Although there is an undeniable emotional bond that comes with pet ownership, the law generally does not acknowledge anything of the sort. In Illinois, pets are property and little more. Just as with the marital home, investments and even the furniture, couples must decide what will happen to the family pet during divorce.
A pet may be considered either separate or marital property. However, when trying to show that a pet is separate property, an owner might not be able to rely on the fact that he or she purchased the animal prior to marriage. How the pet was treated and who provided the majority of its care during the marriage could indicate that it is actually marital property. If so, the couple can decide who will maintain ownership. In Illinois, the law allows judges to consider the well-being of companion animals when deciding pet ownership issues.

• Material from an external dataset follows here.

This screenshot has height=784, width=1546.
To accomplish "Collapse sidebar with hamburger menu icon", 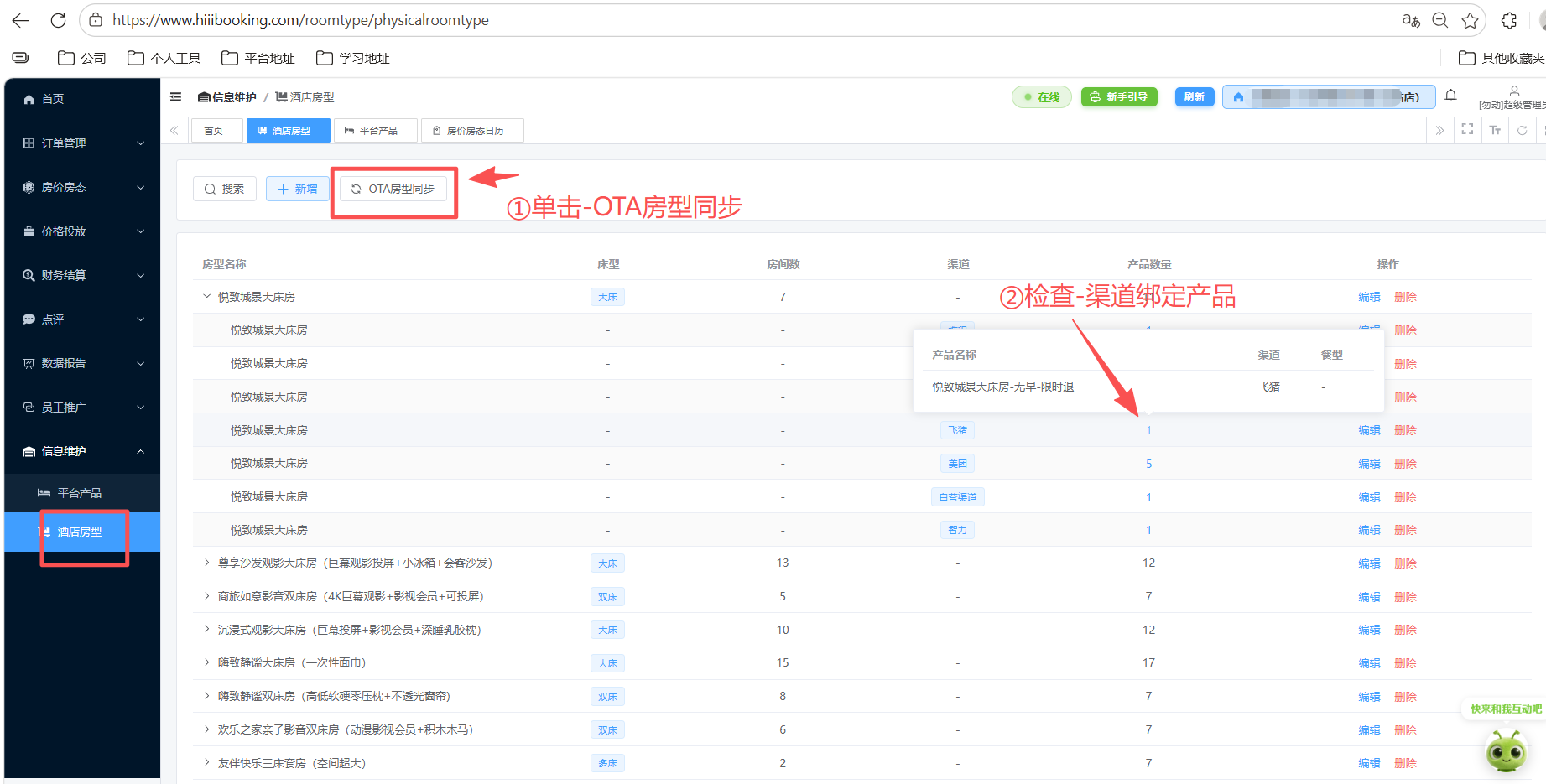I will click(x=176, y=97).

Reaching a mutual agreement may not be possible when a divorcing couple views their pet as another member of the family, not property. In this situation, they may go before a family law judge who will render a final decision on the matter. It is of course important to determine which party first purchased the animal as well in what context, such as for personal companionship or a gift. Who provided the majority of the pet’s care can be an even greater factor in this decision, though.
Owning a pet is a long term commitment that involves both emotional and financial dedication. Understandably, many people in Illinois are reluctant to let go of something they have invested so much time, attention and love into. Outside of a prenuptial agreement that addresses pet ownership after a divorce — commonly called a pet prenup — individuals cannot guarantee what will happen to their beloved animals. Whether heading toward marriage or going through divorce, those who seek guidance on protecting their pets’ futures may feel more confident moving forward with their decisions.